My expectation that I’d have more time today was highly inaccurate. A meeting combined with a long overdue clean up of my email inbox took care of this morning. Lunch, a quick play with the monkeyboy and it was time to go and collect the monkeygirl from school. This was followed by a visit to the optician to get the monkeygirl’s glasses repaired (again!). When we got home it was a quick bath for the monkeygirl (she cut both her knees during outdoor P.E. and needed some grit soaking out) and then some quiet time with the children upstairs while the husband had to take a phone call. Children’s tea, supper,bed and then dinner for the monkeyfather and l, and suddenly its gone 9pm.
I need to get myself on some sort of schedule to stay on top of things better, I’ve been so busy this week that I’ve struggled to stay on top of the housework let alone myself imposed commitment to NaBloPoMo. l don’t want to stop that, writing (even random gibberish) has been helpful to how I’ve been feeling. My depression has definitely not appreciated me being overtired and busy this week. I’ve become more aware of how much I need rest, and more specifically a reasonable amount of sleep. As much as I hate eating separately to the monkeyfather in an evening I think l may need to do that more often. If he’s working in the office the monkeyfather is unlikely to be home much before 7:20, cooking a dinner from scratch after putting the children to bed at 7:30 leaves us eating after 8pm (on a good day).

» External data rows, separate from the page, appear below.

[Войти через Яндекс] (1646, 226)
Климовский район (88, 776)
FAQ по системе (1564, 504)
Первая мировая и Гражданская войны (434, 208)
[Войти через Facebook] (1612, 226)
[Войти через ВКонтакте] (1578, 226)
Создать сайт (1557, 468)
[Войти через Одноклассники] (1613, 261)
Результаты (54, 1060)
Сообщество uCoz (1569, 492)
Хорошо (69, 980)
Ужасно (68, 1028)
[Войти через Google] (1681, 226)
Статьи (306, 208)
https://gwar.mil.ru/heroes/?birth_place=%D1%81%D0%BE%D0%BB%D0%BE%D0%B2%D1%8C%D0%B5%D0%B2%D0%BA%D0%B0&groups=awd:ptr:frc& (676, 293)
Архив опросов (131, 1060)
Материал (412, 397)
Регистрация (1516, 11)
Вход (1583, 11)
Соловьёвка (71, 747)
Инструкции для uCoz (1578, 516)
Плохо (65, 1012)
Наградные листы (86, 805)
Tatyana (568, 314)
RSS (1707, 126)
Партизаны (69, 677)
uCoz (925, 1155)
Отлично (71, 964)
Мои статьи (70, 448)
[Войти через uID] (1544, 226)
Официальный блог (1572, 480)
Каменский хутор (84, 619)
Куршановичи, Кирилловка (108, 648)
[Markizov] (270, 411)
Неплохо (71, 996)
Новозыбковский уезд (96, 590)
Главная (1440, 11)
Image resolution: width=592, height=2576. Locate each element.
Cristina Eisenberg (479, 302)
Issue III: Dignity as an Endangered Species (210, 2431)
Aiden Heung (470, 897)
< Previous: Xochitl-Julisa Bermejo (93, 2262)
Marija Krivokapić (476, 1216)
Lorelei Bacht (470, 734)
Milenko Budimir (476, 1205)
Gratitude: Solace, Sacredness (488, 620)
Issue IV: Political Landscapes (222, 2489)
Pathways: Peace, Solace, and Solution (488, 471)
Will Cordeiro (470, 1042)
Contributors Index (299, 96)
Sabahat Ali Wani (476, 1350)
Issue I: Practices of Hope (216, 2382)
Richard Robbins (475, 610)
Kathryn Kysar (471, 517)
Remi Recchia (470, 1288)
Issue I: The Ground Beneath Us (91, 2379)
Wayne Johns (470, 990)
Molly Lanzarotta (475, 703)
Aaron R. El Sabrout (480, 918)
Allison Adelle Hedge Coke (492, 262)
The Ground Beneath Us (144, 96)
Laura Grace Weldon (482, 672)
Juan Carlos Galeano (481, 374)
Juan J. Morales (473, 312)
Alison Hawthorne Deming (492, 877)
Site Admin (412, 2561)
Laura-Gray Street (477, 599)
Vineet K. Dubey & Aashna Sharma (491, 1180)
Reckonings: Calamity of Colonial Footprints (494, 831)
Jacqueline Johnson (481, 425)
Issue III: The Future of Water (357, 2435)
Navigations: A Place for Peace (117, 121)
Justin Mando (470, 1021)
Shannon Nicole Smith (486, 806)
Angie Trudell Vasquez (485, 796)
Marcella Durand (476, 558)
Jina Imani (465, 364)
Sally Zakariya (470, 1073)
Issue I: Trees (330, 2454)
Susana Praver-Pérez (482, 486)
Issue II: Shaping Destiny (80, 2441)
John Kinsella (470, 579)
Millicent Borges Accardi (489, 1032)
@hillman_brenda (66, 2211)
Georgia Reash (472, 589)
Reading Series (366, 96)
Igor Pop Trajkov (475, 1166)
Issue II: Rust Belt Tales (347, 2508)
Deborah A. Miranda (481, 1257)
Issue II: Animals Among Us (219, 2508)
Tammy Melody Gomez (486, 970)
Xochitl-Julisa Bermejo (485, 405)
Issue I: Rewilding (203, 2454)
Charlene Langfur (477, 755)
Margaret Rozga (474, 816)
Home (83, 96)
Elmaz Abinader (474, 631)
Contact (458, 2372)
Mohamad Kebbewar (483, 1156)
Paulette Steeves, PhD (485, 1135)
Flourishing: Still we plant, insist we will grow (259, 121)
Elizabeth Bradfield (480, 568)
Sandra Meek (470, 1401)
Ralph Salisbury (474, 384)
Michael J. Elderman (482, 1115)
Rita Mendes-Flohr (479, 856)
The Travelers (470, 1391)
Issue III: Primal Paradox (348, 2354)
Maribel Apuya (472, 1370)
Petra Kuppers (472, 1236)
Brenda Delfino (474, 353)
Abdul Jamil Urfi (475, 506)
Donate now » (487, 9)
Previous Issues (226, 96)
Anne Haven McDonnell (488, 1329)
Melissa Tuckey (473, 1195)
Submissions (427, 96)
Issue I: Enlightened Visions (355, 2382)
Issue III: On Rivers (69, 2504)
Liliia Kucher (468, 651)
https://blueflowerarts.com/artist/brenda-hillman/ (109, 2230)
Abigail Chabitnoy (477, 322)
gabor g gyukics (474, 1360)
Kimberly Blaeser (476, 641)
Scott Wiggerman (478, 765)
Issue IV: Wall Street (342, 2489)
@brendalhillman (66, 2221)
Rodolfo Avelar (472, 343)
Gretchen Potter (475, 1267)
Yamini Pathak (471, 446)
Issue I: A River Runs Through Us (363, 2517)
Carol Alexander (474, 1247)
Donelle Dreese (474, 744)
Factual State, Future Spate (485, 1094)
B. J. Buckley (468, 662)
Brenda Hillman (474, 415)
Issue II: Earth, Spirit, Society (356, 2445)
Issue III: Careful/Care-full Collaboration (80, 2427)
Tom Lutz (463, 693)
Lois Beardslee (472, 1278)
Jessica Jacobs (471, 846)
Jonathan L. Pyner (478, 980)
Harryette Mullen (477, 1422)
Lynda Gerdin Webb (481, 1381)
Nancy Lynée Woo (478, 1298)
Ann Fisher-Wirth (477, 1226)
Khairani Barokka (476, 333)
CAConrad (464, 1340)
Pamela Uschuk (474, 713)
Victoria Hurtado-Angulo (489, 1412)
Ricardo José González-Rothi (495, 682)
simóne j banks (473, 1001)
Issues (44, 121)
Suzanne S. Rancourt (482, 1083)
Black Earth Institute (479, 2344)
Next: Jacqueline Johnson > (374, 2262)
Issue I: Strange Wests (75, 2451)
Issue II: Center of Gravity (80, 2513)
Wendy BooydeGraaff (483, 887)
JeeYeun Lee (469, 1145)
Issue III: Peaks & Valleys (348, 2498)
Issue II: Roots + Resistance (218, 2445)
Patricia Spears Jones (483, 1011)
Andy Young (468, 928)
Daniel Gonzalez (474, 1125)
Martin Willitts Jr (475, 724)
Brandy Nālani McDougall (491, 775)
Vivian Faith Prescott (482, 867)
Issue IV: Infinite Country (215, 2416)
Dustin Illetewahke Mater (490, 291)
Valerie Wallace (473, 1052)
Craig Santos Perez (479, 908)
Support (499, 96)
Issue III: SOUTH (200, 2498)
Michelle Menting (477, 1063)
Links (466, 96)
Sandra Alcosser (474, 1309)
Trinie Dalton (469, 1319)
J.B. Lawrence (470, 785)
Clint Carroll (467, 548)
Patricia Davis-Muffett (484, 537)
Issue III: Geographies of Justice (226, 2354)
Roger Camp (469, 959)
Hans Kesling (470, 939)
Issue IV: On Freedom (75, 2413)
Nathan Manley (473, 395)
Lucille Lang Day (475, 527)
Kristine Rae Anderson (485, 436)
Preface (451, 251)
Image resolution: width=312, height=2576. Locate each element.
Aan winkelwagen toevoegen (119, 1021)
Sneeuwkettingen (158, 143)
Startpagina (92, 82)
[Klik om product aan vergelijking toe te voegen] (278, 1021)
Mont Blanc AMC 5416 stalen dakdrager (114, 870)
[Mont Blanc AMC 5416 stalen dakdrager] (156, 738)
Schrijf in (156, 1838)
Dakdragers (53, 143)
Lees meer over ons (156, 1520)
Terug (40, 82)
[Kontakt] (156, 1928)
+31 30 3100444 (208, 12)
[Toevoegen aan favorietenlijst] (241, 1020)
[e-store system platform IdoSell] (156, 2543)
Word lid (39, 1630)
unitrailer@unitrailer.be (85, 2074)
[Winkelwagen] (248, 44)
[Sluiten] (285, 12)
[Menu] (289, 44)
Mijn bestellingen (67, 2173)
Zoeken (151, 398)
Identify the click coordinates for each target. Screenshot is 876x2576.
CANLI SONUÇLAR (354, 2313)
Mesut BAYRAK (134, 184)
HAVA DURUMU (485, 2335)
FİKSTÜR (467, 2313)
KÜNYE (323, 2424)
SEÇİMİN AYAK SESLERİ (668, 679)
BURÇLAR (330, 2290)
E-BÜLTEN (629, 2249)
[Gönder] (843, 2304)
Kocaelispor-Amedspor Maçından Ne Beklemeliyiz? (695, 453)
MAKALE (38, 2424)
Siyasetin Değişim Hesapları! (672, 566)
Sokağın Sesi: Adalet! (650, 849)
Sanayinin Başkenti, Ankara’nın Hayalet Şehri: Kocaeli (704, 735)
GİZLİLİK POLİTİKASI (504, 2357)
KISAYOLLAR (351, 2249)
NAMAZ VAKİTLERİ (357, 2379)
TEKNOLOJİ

That results in us heading up to bed after 10 pm, by the time l actually go to sleep it’s often after 11. Our alarm goes off at 6 in the morning, l don’t function very well on less than 7 hours of sleep at the best of times. l don’t quite know what the best way is for me to get myself in a better routine to try to help me but I think it needs to be a priority.
One of the things that has come up in my discussions with my counsellor/therapist is the lack of a sense of purpose in my life. Yes, I have my amazing children and my awesome husband, but I’m ‘just’ a mummy. Where is ‘Hannah’ in what I do?
My role as a school governor is something that my counsellor noticed causes me to brighten up when I talk about it (obviously only generally, in that it is a part of my life and something I enjoy – there are no details in what I have said). I have also started working occasionally as emergency staff at a preschool. I’ve done a couple of shifts over the past couple of months and I have loved it. Its only minimum wage work as an assistant in the kitchen and dealing with snack time but it’s brilliant. I love working with children and I didn’t really realise how much I missed it in the years since I gave up teaching. I don’t want to go back to full time teaching while the children are at home, for me family time is too important, the pressures put on teachers today and the amount of paperwork mean that I simply wouldn’t get enough quality time with my monkeys. I remember my wonderful mum working so hard and for so many hours keeping on top of planning and paperwork when I was little. Dad was home full time with my sister and I, but I did wish I could have a little bit more time with Mum. Maybe one day I’ll go back to work for one or two days a week, but at least for now with the monkeyboy in preschool and the monkeygirl needing to see the monkeyfather or I at the school gate it’s not an option. I have wondered about looking for work as a teaching assistant in the children’s school in the future, we’ll have to see where we are next autumn when the monkeyboy starts school.
There are so many thoughts going round, I sometimes feel the real me is hidden somewhere, that I’m not sure who I am anymore. I do pray that as I’m talking to my counsellor and discussing with the monkeyfather our future plans that I start to find me again.